The exercise:
Please copy out the data word for word, starting at the line that contains "This screenshot has" and continuing through the end of the data. Leave the pictures out of your answer.

Records for processing:
++++++++
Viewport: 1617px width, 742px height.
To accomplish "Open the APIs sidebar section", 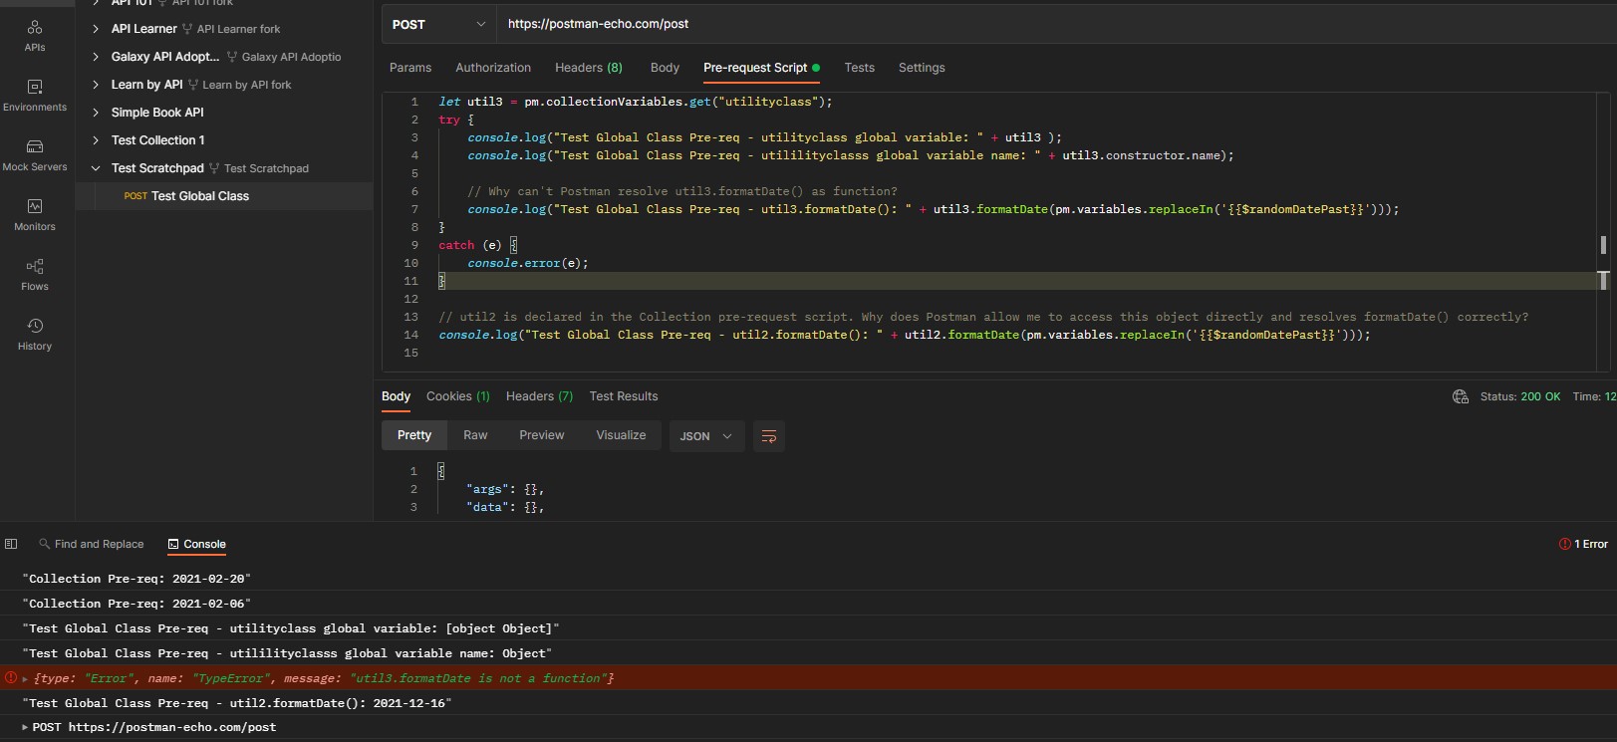I will [35, 35].
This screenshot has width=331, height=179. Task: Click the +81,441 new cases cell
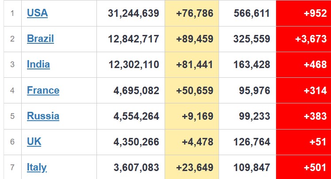point(194,65)
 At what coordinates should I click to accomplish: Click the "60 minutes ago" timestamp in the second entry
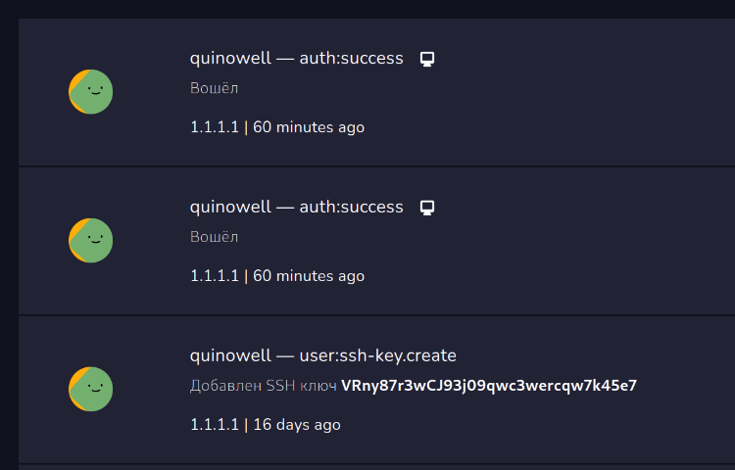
++++++++
Complete answer:
This screenshot has width=331, height=179. Task: Click the +81,441 new cases cell
point(194,65)
 At what coordinates should I click to accomplish: Click the "60 minutes ago" timestamp in the second entry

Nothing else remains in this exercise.